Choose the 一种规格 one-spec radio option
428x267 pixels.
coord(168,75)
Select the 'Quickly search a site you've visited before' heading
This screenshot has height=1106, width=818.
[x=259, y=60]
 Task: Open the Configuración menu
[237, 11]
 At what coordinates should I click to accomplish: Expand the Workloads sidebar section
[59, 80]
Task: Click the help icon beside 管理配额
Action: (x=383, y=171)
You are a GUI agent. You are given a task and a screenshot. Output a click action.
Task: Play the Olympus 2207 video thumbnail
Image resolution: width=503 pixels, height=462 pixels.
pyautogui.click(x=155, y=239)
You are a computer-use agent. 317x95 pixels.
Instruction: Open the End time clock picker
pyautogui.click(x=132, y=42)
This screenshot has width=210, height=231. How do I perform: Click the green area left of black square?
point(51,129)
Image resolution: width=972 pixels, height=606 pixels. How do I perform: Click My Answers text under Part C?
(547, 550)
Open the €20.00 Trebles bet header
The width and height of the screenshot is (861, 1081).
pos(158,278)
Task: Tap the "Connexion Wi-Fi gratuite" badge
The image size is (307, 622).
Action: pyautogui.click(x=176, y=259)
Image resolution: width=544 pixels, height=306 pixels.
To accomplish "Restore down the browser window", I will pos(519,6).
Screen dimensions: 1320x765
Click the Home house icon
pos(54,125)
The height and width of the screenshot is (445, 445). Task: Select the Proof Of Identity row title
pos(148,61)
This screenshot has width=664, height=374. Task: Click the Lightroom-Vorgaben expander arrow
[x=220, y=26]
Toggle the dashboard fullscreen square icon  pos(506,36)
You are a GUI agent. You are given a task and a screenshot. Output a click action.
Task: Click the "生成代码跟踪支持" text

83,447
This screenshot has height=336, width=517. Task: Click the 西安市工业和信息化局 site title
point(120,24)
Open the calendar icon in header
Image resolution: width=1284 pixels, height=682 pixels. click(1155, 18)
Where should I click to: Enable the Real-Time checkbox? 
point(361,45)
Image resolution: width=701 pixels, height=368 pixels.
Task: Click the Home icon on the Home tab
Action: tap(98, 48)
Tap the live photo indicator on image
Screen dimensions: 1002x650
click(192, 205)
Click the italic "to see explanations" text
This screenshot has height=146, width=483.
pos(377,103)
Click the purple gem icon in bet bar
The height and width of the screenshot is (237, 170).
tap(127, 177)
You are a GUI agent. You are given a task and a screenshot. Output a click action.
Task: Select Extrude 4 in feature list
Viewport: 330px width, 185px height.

◇ ◇ ◇

(Task objective) Nothing but the lines from the start of the data above through the line with "Image resolution: width=544" should appear in your answer, copied exactly.

(Final answer)
Choose the 一种规格 one-spec radio option
428x267 pixels.
coord(168,75)
Select the 'Quickly search a site you've visited before' heading
This screenshot has height=1106, width=818.
[x=259, y=60]
 Task: Open the Configuración menu
[237, 11]
 At what coordinates should I click to accomplish: Expand the Workloads sidebar section
[59, 80]
Task: Click the help icon beside 管理配额
Action: (x=383, y=171)
You are a GUI agent. You are given a task and a screenshot. Output a click action.
Task: Play the Olympus 2207 video thumbnail
Image resolution: width=503 pixels, height=462 pixels.
pyautogui.click(x=155, y=239)
You are a computer-use agent. 317x95 pixels.
Instruction: Open the End time clock picker
pyautogui.click(x=132, y=42)
This screenshot has width=210, height=231. How do I perform: Click the green area left of black square?
point(51,129)
Image resolution: width=972 pixels, height=606 pixels. How do I perform: Click My Answers text under Part C?
(547, 550)
Open the €20.00 Trebles bet header
The width and height of the screenshot is (861, 1081).
pos(158,278)
Task: Tap the "Connexion Wi-Fi gratuite" badge
The image size is (307, 622).
Action: pyautogui.click(x=176, y=259)
Image resolution: width=544 pixels, height=306 pixels.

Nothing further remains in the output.